* Begin Data lines *

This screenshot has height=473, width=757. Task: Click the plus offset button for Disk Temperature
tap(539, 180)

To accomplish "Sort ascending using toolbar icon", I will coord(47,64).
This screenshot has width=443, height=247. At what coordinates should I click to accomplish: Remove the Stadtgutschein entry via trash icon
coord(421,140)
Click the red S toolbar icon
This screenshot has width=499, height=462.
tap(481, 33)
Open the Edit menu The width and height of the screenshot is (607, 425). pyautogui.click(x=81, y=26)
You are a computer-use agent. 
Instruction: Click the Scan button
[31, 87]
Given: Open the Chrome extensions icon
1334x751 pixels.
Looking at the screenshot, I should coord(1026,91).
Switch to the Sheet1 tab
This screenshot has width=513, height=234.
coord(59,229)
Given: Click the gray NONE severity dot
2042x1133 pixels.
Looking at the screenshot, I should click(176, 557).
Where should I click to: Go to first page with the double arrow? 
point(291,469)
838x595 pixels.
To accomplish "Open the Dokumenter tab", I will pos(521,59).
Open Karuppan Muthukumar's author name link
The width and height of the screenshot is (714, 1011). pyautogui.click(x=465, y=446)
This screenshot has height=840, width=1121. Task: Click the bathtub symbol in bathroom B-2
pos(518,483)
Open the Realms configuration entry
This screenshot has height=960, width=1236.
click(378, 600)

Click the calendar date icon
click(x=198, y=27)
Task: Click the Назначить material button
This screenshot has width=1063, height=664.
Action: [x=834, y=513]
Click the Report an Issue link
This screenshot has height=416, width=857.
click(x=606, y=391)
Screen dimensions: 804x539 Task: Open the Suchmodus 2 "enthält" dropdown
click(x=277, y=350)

* End Data lines *

Extract each line of the entries above that contains the word "Open".

Open the Edit menu The width and height of the screenshot is (607, 425). pyautogui.click(x=81, y=26)
Given: Open the Chrome extensions icon
To accomplish "Open the Dokumenter tab", I will pos(521,59).
Open Karuppan Muthukumar's author name link
Open the Realms configuration entry
Screen dimensions: 804x539 Task: Open the Suchmodus 2 "enthält" dropdown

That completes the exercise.